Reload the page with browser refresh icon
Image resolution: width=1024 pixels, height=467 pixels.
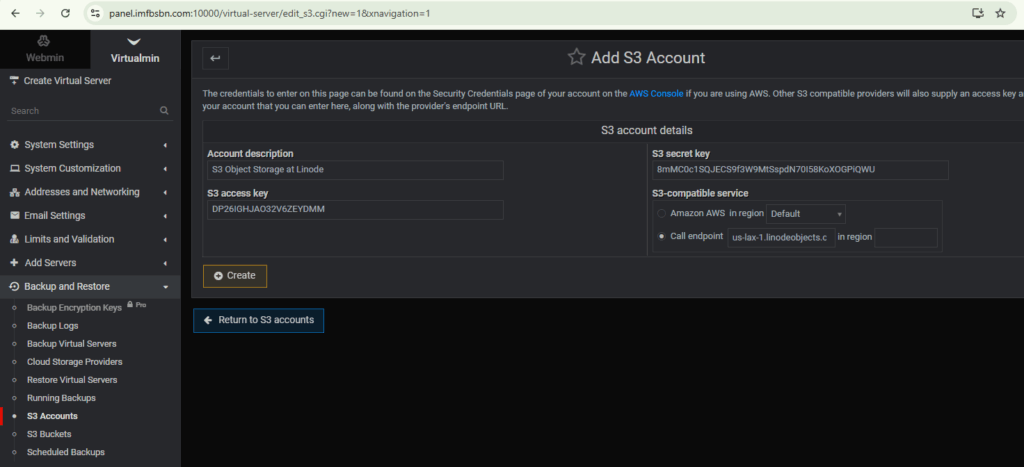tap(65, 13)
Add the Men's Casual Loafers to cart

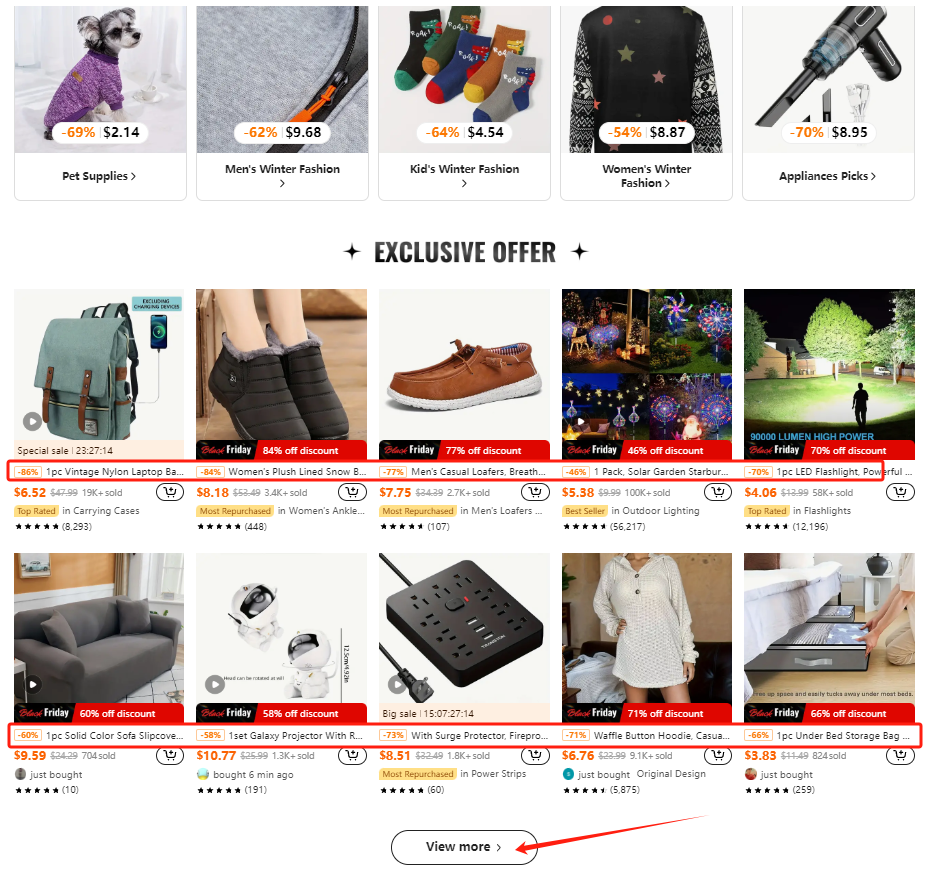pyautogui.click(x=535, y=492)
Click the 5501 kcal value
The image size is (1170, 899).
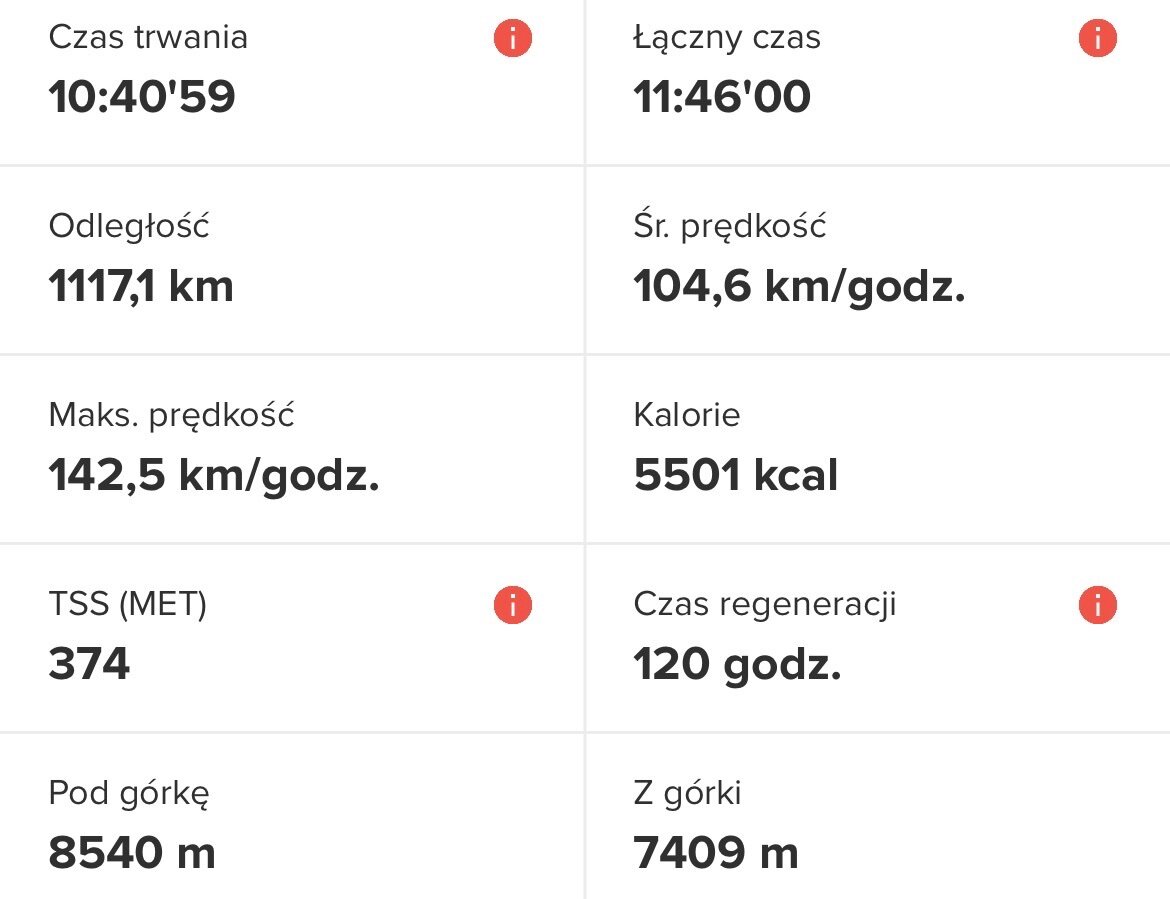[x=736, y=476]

=-=-=-=-=

■ **THE TASK**: The entries should be printed again exactly as written, leaving all pictures out.

■ **EXPECTED ANSWER**:
Reload the page with browser refresh icon
Image resolution: width=1024 pixels, height=467 pixels.
tap(65, 13)
Add the Men's Casual Loafers to cart

pyautogui.click(x=535, y=492)
Click the 5501 kcal value
The image size is (1170, 899).
[x=736, y=476]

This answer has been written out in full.